The loss of nursing posts has meant that despite the allocation of a Lung Services Unit, all dedicated respiratory services have been stopped, while the cutting of 100 jobs from HSE West’s Mental Health Services has brought about a marked increase in the number of violent incidents from patients in the service.
Why are we putting up with this?
4c out of each euro you earn is going to NAMA to pay off the banks to pay back the speculators and traders who are still free gamble and win on our losses.
So what about the kiddies? Please tell me the kiddies are going to be okay.
Of course they will. As long as they never come into contact with TB, mumps, measles or rubella. 96% of children due to be immunised against TB are now walking the streets as potential victims, because there just aren’t enough nurses employed any more to administer the injections. Over 50% of the children who should by now have received their MMR vaccines will never do so.
I’ve seen the tragedy of a hospitalised infant with a bad case of measles, her parents wondering if she’d still have her sight after the illness abated.
Why are we putting up with this?
4c out of each euro you earn is going to NAMA to pay off the banks to pay the salaries of bankers who are well able to afford accountants who will save them from paying taxes because they are still awarded ‘bonuses’, which are doubtless less prone to tax, while you and I, should we be lucky enough to have a job, just have to pay good old-fashioned income tax along with all the other proles.
Oh and the levy. Did I mention the 4% levy that goes from your wages to NAMA....? Levy shmevvy, it’s amazing the amount of words they can find to describe taxes on the poorest when they need to save the arses of the richest.
After losing 135 jobs over two years, services offered to older people by the HSE have been decimated. Programmes and activities for older people have been slashed, resulting in a lack of social interaction, participation and inclusion of older people, and subsequently their loss of good health.
Okay, so that’s amputees, older people, babies, cancer patients, pregnant women, children and the mentally ill.
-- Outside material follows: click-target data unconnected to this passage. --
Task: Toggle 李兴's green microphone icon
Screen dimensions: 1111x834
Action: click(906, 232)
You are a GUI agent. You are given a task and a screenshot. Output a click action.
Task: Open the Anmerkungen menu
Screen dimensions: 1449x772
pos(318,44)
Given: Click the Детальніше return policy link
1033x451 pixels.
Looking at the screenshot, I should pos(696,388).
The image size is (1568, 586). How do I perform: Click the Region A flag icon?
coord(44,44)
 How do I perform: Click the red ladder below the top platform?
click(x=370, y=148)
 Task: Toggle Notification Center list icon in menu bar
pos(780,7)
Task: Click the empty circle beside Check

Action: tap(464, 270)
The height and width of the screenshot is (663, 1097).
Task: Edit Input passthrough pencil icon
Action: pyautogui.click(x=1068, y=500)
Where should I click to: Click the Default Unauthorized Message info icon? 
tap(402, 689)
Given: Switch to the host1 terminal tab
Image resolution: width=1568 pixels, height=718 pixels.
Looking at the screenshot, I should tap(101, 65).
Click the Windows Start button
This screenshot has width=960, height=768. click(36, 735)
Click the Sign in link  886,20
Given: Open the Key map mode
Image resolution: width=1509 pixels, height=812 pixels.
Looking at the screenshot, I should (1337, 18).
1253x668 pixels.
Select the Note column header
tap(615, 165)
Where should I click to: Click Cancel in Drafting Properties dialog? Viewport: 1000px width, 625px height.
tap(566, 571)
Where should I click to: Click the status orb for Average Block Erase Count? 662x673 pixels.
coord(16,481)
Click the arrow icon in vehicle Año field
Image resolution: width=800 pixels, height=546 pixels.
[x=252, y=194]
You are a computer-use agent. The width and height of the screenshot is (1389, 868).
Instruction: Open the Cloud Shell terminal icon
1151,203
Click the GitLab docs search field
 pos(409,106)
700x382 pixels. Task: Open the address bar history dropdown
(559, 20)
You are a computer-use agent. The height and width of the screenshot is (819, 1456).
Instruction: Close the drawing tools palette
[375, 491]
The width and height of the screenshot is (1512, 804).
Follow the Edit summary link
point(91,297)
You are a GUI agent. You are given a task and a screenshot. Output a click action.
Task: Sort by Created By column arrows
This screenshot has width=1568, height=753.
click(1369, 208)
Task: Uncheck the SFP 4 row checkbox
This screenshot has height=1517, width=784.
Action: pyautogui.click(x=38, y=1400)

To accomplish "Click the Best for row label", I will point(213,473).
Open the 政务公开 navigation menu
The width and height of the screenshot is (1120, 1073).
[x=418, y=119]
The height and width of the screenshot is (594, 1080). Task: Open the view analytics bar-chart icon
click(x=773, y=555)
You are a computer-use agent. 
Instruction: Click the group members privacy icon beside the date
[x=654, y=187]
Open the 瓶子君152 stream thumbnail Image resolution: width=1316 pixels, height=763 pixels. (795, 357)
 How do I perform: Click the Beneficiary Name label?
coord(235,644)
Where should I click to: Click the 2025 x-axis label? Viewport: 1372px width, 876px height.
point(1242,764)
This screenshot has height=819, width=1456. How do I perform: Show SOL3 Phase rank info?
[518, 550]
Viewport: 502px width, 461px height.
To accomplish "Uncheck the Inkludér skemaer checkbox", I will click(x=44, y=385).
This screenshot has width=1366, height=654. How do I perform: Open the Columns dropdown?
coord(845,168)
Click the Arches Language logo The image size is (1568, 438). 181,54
Hit them first and hit them hardest.
Why are we putting up with this?
4c out of each euro you earn is going to NAMA to pay off the banks to pay back the developers who paid off the politicians who made the cuts so that they can pay off the bankers who ... yes, it’s a corrupt profiteering cycle, given whiter than white acronym respectability by those who will gain the most by plundering our losses.
“ ... another 230 positions will go in the HSE West area.” said Labour Councillor Colm Keaveney, “Nothing is sacred, only the Budget and the bottom line.”
Good man yourself. At least somebody else said it.
I was starting to feel lonely over here.
Colyoomistas, don’t just sit there and accept this as the status quo.
These priorities do not represent the kind of society any of us should be proud to live in.
Yet by virtue of our inertia and silence we allow it to happen in our names.